1.11.0

Release date

5 July 2021

Features

• Allow a banner to be configured and displayed post-login.
• Support user preferences.
• Support system preferences.
• Support PACTFLOW_DATABASE_PORT environment variable.
• Allow API token expiry to be configured.
• Show warning in UI when API token is due to expire.
• Support database field level encryption of API tokens.
• Support ignoring specified applications when using can-i-deploy.
• Allow secrets and webhooks to be assigned to, and managed by, a specific team.
• Improve pending pacts and WIP pacts logic.
• Add pactbroker.azureDevOpsVerificationStatus webhook parameter.
• Validate that well formed JSON or YAML is used when publishing Base64 encoded provider contracts.
• Disallow the deletion of predefined roles.
• Add endpoint to reset role/permissions assignments for predefined roles.
• Deprecate system:preference:read permission. All logged in users may now read the system preferences.
• Allow team administrators to be assigned to teams. Team administrators can add and remove users and applications from teams.
• Add system_account:manage:team permission to allow team users to view/regenerate the API tokens for system account users that are assigned to their team.
• Update default permissions assigned to predefined roles to use team scoped permissions where ever applicable.
• Renamed "Test Maintainer" role to "User" for new installations.

Fixes

• Ensure the SAML provider base URL is derived correctly when the login endpoint is specified in the metadata, not an environment variable
• Correctly record which SAML provider was used to log in when multiple SAML providers are configured
• Ensure api token values are not show in debug logging

Migration notes

• If not already set, the PACTFLOW_BASE_URL should be set to mitigate cache poisoning vulnerabilities.
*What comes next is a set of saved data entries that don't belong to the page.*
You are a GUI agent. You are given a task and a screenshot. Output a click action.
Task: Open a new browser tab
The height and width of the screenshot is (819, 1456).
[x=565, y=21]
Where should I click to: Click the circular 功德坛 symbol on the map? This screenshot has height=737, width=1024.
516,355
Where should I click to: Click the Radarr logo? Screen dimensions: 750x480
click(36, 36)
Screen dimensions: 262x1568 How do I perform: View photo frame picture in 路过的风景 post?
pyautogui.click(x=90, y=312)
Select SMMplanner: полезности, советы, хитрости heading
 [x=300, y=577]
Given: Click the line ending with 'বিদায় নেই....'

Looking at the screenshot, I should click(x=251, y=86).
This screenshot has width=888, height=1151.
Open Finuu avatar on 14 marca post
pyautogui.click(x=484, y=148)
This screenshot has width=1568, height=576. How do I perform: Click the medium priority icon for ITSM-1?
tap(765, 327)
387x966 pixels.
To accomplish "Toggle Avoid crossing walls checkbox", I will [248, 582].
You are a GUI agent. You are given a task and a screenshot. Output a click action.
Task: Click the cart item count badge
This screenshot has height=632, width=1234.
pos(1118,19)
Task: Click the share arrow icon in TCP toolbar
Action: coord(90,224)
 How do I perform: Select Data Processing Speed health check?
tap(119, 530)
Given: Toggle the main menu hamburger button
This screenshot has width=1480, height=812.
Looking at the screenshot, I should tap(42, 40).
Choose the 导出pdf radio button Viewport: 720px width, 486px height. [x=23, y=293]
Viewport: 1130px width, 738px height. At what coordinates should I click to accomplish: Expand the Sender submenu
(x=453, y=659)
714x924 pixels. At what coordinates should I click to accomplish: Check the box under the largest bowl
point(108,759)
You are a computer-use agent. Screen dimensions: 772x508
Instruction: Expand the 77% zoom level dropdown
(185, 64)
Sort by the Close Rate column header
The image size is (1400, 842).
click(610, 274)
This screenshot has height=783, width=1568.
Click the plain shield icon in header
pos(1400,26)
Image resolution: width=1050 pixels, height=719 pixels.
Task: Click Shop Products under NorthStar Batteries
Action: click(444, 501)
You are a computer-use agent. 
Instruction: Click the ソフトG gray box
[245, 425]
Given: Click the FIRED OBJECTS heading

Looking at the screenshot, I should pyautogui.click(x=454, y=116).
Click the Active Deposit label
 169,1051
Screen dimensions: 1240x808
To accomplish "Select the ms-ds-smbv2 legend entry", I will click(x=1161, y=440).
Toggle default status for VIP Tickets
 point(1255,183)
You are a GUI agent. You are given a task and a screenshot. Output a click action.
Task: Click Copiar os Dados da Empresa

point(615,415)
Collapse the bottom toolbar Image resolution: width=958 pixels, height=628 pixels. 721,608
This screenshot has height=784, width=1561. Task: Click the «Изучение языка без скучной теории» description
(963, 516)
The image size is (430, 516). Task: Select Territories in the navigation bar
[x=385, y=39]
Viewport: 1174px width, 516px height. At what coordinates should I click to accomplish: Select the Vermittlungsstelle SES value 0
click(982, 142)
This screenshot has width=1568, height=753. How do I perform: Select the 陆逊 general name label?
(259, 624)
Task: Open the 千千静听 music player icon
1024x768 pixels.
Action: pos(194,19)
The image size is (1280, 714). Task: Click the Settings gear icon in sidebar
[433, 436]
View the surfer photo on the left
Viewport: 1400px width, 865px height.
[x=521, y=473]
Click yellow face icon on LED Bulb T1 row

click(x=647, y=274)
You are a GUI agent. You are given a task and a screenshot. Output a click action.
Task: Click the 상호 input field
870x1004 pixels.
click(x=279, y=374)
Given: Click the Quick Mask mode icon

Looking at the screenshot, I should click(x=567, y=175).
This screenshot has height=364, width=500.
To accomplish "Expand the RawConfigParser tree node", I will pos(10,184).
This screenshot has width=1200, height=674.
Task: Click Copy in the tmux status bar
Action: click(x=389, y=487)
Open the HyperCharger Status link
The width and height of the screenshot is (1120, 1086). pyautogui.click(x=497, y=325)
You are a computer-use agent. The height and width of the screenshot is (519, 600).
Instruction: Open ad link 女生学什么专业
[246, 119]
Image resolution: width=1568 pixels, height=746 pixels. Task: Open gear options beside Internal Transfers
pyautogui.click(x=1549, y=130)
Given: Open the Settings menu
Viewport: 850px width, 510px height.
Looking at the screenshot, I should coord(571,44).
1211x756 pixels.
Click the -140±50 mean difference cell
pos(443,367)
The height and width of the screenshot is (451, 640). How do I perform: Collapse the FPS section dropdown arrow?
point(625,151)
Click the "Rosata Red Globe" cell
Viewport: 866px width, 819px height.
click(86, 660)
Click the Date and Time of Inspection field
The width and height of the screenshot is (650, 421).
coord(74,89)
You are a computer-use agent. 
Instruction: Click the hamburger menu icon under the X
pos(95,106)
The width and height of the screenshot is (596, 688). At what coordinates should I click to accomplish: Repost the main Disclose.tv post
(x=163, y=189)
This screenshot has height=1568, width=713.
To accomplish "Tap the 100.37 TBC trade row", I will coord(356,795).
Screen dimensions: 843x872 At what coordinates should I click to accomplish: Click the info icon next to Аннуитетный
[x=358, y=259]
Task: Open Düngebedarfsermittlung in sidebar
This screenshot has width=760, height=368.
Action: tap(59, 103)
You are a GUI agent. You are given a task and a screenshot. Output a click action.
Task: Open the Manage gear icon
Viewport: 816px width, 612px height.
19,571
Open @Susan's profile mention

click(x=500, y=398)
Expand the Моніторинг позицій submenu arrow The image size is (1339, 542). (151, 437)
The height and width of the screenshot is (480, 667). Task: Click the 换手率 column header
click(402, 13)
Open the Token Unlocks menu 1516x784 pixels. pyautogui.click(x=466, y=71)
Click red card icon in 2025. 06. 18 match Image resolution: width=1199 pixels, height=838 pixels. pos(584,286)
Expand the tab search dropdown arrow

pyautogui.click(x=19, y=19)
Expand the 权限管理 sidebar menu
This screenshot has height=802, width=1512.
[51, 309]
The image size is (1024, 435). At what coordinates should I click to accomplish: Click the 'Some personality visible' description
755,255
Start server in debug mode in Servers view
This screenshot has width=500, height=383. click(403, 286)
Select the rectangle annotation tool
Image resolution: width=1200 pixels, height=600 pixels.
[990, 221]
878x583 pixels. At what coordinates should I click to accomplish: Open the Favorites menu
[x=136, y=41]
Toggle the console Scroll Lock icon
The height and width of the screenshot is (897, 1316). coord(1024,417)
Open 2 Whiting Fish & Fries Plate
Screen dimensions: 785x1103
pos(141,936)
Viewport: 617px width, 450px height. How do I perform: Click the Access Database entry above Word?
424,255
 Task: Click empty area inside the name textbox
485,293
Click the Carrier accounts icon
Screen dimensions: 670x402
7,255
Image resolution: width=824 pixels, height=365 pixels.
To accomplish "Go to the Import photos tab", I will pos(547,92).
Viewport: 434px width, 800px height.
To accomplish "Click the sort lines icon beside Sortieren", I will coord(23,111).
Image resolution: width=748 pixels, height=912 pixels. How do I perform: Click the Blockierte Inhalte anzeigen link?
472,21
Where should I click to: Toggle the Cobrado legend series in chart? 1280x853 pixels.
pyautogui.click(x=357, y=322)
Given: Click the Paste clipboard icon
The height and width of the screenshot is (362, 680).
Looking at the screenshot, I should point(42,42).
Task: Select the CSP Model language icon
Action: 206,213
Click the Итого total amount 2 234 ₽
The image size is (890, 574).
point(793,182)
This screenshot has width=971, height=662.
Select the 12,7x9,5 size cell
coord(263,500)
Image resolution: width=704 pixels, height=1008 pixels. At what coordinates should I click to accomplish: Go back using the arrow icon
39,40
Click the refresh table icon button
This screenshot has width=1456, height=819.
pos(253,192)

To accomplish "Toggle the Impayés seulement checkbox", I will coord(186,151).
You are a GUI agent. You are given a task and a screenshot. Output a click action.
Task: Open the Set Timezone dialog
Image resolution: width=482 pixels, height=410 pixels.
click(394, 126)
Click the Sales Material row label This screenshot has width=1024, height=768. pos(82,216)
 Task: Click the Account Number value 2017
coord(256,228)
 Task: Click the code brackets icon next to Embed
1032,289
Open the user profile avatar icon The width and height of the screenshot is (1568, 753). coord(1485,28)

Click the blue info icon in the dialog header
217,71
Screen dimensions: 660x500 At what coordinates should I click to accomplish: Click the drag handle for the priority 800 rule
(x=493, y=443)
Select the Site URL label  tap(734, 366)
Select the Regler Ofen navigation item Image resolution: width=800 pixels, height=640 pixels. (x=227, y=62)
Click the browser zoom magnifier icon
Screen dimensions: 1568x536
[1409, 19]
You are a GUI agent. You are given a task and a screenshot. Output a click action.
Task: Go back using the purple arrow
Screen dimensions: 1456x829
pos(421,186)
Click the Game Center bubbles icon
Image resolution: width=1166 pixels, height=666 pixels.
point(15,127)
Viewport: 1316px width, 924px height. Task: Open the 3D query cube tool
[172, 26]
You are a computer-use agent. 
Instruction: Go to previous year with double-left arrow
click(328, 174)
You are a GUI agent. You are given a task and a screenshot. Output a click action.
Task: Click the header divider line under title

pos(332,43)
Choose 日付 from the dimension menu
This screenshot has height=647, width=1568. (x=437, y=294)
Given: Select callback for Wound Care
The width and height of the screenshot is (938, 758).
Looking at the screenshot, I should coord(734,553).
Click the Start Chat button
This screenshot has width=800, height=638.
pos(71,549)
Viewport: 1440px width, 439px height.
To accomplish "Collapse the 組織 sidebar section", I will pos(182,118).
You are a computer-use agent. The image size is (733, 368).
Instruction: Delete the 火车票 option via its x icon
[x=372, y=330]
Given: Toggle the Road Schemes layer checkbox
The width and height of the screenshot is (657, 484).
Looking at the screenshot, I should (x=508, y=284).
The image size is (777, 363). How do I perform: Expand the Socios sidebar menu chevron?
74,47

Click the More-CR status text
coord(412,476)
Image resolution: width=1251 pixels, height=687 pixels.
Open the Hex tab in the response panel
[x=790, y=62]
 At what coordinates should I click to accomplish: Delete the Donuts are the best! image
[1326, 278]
• The PACTFLOW_MASTER_SECRETS_ENCRYPTION_KEY environment variable has been renamed to PACTFLOW_MASTER_ENCRYPTION_KEY. The old name will continue to work, but please update your configuration to avoid warnings. Do not change the value of this key.

• Steps to enable API token database field level encryption:

  • Please read the relevant documentation for each of the following environment variables, and update your configuration with the appropriate values.

    • PACTFLOW_MASTER_ENCRYPTION_KEY - renamed from PACTFLOW_MASTER_SECRETS_ENCRYPTION_KEY. Do not change the value of this key.
    • PACTFLOW_API_TOKEN_ENCRYPTION_ENABLED - must be set to "true"
    • PACTFLOW_API_TOKEN_IV - a random value must be assigned as per the documentation.

  • Restart the PactFlow application. The API tokens will be encrypted during start up once the PACTFLOW_API_TOKEN_ENCRYPTION_ENABLED environment variable has been set to true.

  • Verify that the API tokens have been encrypted by running the SQL:

    SELECT COUNT(*) FROM saas_api_tokens;
    SELECT COUNT(*) FROM saas_api_tokens WHERE encrypted_value IS NOT NULL;

    Both counts should be the same.

  • Verify that users still have access to the API using their existing tokens executing the following curl command, or making the same request with Postman or equivalent:

    curl -v https://{YOUR_PACTFLOW_DOMAIN} \
      -H "Authorization: Bearer {EXISTING_TOKEN_VALUE}"

    The response should be a 200 OK with a JSON body.

  • Once it has been confirmed that the now-encrypted API tokens are working correctly, please clear the unencrypted values from the database using the following SQL:

    UPDATE saas_api_tokens SET value = NULL;

  • Once API token encryption has been enabled and the unencrypted values removed, encryption cannot be disabled again.